Across the lake from our place there are a number of old log pilings strung out in a straight line down the lake towards the San Jose River. Gulls, terns and bald eagles frequently roost on the top of these pilings. When I paddle my canoe out to there it appears that they were established expressly for the purpose of roosting birds. Great streaks of bird whitewash trail down their sides. Nothing else within eyesight would indicate another use. However, 26 years ago when we first moved to Lac La Hache there was no doubt about the primary purpose of these pilings. The Blackwater Timber Company sawmill site was still well evident on the lakeshore with its sawdust burner and several other mill structures dominating the view. The only thing left now are the log pilings that once secured the sawmill's log-booms, now strung out down the lake like whitewashed tombstones.
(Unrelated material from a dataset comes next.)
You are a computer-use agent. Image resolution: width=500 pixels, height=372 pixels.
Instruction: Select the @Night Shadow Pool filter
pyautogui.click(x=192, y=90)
Blackwater Timber went the way of the dodo bird. It was unable to, or perhaps better put, unwilling to make the necessary adjustments that changing economics, environmental concerns and government quotas demanded as society changed. Like so many small sawmills in the British Columbia interior, it became a victim of its own institutional inflexibility, unable to change as the societal realities of the day dictated.
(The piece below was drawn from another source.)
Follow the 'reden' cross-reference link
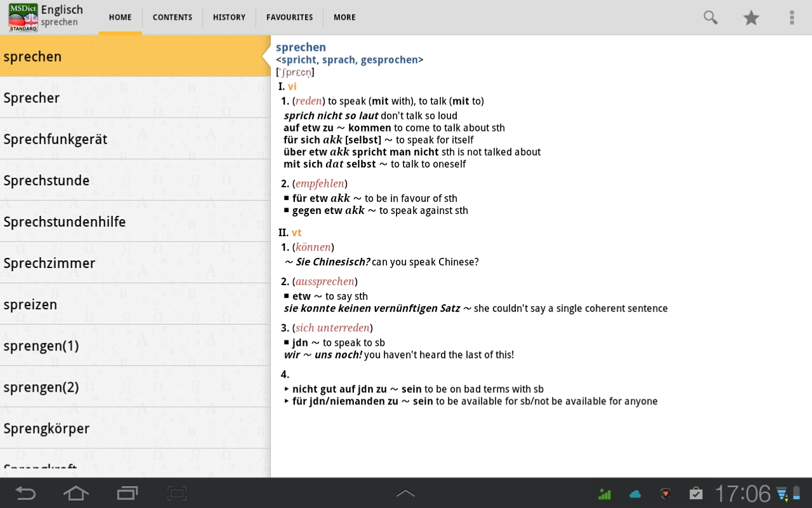 point(309,101)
Today as I look at those log piling tombstones I can't help but think about the Christian church. The Christian church in this country is in the midst of a rapidly changing society. Its inability to change with Canadian society and maintain some sort of relevance is expressed in many ways but none so simple and profound as the closing of many congregations across the country that have existed for decades. Sociologists, ecclesiologists and missiologists who study this church decline often point their fingers at the church clinging to its religious institutionalism, more specifically the stuff of institution that the church adopted soon after the fourth century as it entered what has been called the age of Christendom. It appears as though many people in Western countries like Canada have deemed the church, with its continuing Christendom focus on all things religious and institutional, to be irrelevant while at the same time expressing more interest than ever in the very things the New Testament declares the church ought to be about; faith, spirituality and participating in a unique egalitarian community. Apparently the institutional relics of Christendom like an ordained priestly cast, cathedrals and churchy programs do not speak to 21st-century Western society and its constituent people. This church withering movement in Canada is striking and very troubling.
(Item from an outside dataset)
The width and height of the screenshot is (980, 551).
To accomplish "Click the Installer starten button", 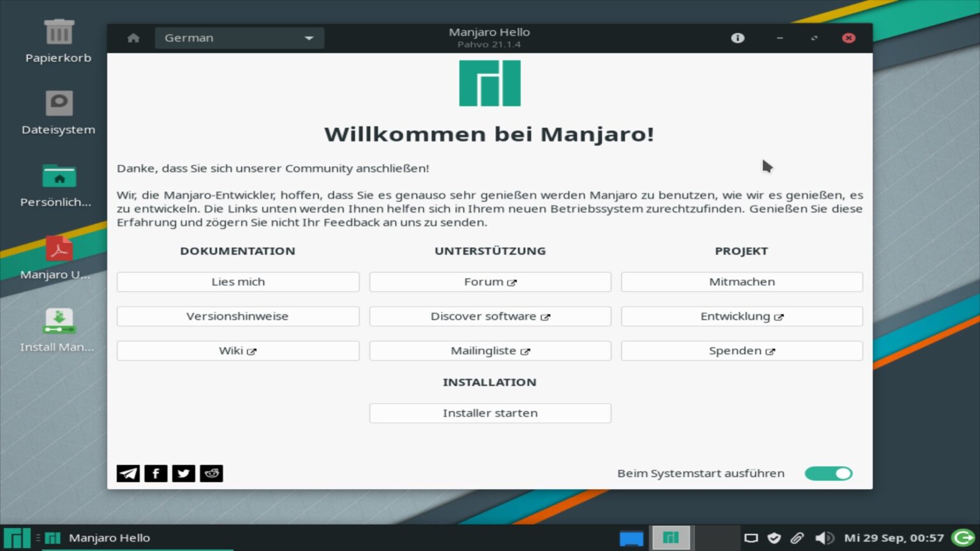I will [x=489, y=413].
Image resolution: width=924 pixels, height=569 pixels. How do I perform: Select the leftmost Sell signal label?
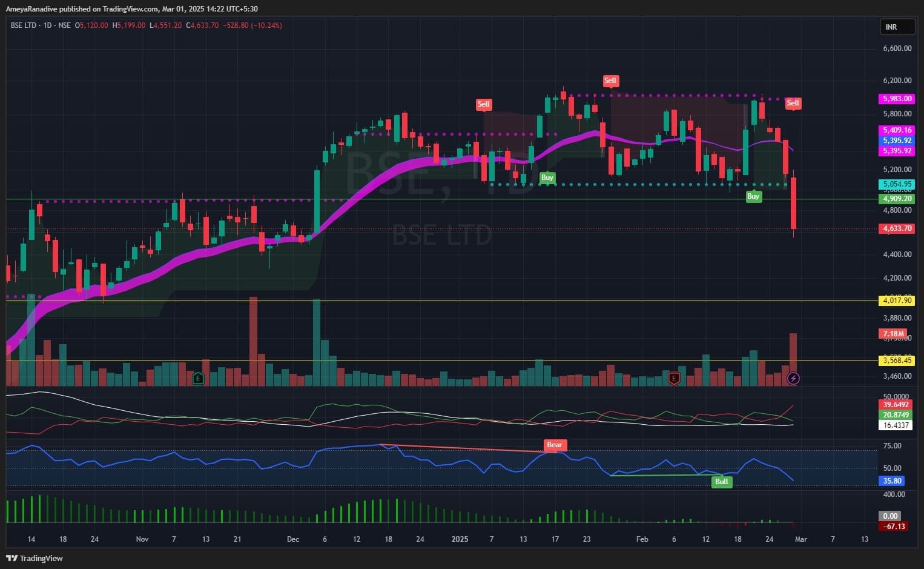[483, 104]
What is most troubling is our own denomination's inability to change with the changing realities. For a long time now we have realized that we live in apost-Christendom society where many people do not confess Christian faith and most people don't attend or participate in the church. And yet we continue to be willingly locked in a Christendom mode of being. With a penchant for our religious institutionalism, our Christendom way of being church, we keep on doing the same thing over and over, like we are driven by some ingrained inflexibility.

We keep on focusing on our precious polity, our version of holy orders, our cathedral-like buildings and our indoctrinating programs, desperately hoping that by some miracle we will attract people into our Presbyterian version of Christendom.

Albert Einstein is widely credited with saying, "The definition of insanity is doing the same thing over and over again, but expecting different results." Perhaps ingrained inflexibility can be understood in the animal kingdom where it often results in tragedy, death and even extinction. But in the human realm, with the ability to assess, reason and predict, the kind of inflexibility we are exhibiting in the Presbyterian Church is nothing short of a kind of insanity. This only serves to make the church's decline even more troubling.

A case in point. In a little while it appears our denomination is going to attempt to become really avant-garde and begin to argue vehemently about the question concerning ordaining people who are not heterosexual. The question seems to be driven by what appears to be an altruistic desire to be inclusive. But real meaningful change and adaptation means getting the question right. In the face of Canadians' apparent suspicion of anything to do with religious institutionalism, the real question for the church is not if it should be ordaining people who are not heterosexual, but whether it should be ordaining people at all.

Ordination as we practice it is a relic of Christendom and seems to create a separate class in what purports to be a classless society that seeks to follow only one leader and head, Jesus Christ.

What is needed for a post-Christendom age is a post-Christendom church; a church loosed from the chains of Christendom. How do we go about becoming such a thing? This is the question we Presbyterians need to be addressing at General Assembly and at every court and in every congregation. In an age where people have found the church irrelevant and opted out, how do we develop the apostolic vision to engage in the mission, the great commission really, to take Christ and his community of faith to them? How do we take our minds and eyes and focus off of our polity and institutional survival and become primarily focused on the people of our society who need the love of Jesus? As Presbyterians, how do we give our life for the world, how do we take the love of Jesus to those who live beyond the church? It has got to amount to much more than trying to make our version of Christendom more inclusive by ordainingnon-heterosexual people to be priests or ministers.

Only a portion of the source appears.